═════ Input for this task
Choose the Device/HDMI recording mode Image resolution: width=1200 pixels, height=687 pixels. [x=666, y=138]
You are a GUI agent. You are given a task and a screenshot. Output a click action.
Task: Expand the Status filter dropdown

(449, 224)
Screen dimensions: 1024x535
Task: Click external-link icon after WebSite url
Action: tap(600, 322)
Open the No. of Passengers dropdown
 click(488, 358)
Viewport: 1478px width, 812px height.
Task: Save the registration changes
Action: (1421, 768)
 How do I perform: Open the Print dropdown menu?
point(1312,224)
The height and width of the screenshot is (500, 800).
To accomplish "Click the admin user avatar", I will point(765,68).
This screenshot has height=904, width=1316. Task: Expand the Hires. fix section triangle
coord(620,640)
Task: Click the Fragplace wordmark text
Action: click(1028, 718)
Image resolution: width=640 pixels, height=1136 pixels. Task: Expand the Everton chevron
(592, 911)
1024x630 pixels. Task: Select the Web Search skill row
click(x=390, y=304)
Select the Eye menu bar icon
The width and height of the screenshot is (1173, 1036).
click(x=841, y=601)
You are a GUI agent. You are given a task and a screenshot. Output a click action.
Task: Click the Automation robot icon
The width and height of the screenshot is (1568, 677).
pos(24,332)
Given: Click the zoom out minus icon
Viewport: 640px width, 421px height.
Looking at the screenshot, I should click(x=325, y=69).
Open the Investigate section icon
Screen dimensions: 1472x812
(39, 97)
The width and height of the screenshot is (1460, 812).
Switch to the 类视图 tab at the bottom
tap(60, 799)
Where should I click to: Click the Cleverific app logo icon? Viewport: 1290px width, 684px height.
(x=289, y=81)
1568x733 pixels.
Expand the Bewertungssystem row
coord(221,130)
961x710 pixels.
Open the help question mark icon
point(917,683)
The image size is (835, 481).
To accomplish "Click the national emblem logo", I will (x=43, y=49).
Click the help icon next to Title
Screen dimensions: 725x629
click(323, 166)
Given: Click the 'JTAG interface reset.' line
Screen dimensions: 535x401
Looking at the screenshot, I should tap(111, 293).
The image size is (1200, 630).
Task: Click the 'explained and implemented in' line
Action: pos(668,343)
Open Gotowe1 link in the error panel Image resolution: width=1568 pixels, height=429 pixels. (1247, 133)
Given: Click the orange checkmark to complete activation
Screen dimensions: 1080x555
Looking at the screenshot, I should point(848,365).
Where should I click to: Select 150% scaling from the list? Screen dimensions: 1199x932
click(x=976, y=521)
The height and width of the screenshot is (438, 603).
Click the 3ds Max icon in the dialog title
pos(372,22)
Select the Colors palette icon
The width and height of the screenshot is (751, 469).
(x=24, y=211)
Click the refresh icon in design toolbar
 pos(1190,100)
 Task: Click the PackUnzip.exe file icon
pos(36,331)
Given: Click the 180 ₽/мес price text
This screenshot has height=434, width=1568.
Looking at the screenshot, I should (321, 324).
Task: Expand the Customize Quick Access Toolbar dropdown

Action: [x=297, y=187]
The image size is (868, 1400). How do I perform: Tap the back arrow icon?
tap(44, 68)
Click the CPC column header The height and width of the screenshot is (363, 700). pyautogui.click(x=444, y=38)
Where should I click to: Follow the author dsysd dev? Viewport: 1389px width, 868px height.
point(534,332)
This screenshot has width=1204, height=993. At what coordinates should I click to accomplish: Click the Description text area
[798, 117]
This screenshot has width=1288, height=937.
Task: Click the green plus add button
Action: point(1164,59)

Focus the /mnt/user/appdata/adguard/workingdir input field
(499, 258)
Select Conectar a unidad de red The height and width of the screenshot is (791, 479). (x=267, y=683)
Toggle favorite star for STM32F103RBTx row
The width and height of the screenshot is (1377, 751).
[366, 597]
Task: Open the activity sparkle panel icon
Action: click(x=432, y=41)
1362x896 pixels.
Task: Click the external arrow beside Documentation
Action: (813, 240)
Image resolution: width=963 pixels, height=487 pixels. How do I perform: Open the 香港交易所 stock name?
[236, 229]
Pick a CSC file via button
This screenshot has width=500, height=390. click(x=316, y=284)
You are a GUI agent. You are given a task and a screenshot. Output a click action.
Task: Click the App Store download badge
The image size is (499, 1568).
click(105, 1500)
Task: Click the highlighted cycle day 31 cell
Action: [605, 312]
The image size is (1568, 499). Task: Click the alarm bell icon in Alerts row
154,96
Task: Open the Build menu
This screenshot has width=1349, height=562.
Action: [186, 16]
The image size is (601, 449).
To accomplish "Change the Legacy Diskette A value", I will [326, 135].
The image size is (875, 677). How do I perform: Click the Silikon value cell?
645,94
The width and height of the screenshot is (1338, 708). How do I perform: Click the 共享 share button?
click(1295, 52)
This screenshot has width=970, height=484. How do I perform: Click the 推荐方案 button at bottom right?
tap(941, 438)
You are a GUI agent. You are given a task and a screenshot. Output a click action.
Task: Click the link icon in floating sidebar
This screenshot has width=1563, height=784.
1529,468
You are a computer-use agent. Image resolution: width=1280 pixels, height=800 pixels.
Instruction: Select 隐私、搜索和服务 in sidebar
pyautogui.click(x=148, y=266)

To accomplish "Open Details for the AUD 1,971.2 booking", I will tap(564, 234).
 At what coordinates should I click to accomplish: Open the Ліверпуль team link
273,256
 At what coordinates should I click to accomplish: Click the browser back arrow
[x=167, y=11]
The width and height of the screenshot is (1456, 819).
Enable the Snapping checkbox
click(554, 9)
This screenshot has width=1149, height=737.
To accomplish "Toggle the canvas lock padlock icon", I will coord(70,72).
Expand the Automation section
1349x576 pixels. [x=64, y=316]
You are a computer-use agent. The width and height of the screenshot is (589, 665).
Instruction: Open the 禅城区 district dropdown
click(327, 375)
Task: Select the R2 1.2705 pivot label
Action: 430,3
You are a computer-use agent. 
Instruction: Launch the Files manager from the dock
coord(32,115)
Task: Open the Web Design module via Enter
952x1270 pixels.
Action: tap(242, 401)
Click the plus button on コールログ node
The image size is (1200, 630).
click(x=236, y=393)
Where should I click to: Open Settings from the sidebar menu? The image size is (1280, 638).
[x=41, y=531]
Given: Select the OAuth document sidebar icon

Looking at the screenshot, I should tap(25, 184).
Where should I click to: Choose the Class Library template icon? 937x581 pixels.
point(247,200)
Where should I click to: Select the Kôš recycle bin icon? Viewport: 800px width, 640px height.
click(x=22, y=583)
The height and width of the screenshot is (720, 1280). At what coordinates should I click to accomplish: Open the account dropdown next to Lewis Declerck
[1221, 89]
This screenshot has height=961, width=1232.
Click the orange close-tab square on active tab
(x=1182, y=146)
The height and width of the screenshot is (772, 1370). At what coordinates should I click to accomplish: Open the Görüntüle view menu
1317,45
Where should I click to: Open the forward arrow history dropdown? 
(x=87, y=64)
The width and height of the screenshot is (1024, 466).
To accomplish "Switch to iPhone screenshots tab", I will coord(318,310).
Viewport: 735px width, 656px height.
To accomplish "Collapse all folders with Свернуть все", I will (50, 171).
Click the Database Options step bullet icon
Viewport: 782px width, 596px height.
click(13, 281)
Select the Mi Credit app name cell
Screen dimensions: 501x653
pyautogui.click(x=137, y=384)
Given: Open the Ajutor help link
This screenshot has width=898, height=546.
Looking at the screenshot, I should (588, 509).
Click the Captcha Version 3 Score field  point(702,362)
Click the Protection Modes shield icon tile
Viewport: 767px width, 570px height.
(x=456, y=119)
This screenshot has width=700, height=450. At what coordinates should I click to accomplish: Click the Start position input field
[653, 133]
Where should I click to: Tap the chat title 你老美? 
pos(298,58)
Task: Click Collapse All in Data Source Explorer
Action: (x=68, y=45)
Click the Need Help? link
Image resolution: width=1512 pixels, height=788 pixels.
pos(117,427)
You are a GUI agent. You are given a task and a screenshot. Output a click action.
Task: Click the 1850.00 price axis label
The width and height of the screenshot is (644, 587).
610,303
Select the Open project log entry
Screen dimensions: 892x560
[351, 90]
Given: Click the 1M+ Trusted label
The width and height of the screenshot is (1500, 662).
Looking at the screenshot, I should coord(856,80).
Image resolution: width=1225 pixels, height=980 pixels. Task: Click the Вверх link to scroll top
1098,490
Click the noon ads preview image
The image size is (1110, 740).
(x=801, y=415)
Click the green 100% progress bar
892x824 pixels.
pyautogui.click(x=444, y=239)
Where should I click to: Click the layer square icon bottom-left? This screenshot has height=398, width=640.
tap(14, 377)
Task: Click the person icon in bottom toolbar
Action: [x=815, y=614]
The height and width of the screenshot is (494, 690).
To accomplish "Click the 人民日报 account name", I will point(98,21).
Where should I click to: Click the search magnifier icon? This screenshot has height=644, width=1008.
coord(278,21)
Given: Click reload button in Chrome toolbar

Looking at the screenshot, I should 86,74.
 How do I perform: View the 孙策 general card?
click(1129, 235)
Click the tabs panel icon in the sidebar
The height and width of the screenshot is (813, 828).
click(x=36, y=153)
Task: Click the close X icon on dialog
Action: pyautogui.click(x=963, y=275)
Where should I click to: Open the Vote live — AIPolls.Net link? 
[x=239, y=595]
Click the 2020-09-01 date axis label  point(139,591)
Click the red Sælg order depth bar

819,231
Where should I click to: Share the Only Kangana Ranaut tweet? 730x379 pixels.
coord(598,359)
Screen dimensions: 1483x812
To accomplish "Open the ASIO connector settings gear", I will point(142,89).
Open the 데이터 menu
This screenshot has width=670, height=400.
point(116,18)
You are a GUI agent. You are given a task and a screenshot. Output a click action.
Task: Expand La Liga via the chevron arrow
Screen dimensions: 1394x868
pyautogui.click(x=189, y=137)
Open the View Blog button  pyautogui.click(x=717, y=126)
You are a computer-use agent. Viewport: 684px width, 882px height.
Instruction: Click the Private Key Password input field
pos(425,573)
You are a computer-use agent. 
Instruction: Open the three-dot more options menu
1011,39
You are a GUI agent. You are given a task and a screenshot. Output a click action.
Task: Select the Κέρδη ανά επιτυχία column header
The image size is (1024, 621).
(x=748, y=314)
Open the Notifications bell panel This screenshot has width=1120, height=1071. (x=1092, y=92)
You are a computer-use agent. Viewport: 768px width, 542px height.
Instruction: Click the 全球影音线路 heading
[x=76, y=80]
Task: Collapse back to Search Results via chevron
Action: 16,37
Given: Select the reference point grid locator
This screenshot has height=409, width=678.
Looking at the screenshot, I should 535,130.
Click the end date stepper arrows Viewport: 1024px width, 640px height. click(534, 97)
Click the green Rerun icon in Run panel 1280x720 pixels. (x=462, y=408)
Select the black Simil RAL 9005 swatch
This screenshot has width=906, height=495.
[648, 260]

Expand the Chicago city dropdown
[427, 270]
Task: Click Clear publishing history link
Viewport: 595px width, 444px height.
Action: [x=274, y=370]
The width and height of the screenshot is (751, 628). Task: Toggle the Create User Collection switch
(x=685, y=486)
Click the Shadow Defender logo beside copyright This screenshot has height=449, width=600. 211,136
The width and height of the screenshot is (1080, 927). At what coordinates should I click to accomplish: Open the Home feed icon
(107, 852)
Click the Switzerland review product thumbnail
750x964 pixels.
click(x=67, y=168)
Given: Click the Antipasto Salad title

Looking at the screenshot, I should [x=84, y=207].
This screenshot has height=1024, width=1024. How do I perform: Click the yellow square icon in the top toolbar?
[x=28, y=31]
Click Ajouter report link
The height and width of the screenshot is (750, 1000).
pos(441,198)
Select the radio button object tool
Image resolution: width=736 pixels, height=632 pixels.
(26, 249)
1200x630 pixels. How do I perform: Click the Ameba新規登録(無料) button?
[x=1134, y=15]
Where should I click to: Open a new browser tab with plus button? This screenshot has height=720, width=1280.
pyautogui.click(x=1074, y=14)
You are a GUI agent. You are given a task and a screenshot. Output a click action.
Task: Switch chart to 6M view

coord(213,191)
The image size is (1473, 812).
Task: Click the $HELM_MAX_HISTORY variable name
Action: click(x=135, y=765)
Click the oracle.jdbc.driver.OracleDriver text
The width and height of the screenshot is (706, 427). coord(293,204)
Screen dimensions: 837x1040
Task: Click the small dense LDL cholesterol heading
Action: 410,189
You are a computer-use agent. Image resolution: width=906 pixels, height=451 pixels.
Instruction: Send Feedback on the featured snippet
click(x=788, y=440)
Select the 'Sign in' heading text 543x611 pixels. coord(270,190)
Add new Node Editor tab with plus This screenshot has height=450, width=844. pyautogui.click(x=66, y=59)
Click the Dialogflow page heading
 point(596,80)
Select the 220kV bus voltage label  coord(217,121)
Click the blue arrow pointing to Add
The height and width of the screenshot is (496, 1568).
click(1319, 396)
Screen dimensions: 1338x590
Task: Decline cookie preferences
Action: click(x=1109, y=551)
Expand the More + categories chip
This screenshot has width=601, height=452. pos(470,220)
══════════
**What to produce**
With the first line being the one containing "961x710 pixels." and the last line the one containing "The height and width of the screenshot is (438, 603).", transcribe exactly the lines above that fall in that range.

**Written solution**
961x710 pixels.
Open the help question mark icon
point(917,683)
The image size is (835, 481).
To accomplish "Click the national emblem logo", I will (x=43, y=49).
Click the help icon next to Title
Screen dimensions: 725x629
click(323, 166)
Given: Click the 'JTAG interface reset.' line
Screen dimensions: 535x401
Looking at the screenshot, I should tap(111, 293).
The image size is (1200, 630).
Task: Click the 'explained and implemented in' line
Action: pos(668,343)
Open Gotowe1 link in the error panel Image resolution: width=1568 pixels, height=429 pixels. (1247, 133)
Given: Click the orange checkmark to complete activation
Screen dimensions: 1080x555
Looking at the screenshot, I should point(848,365).
Where should I click to: Select 150% scaling from the list? Screen dimensions: 1199x932
click(x=976, y=521)
The height and width of the screenshot is (438, 603).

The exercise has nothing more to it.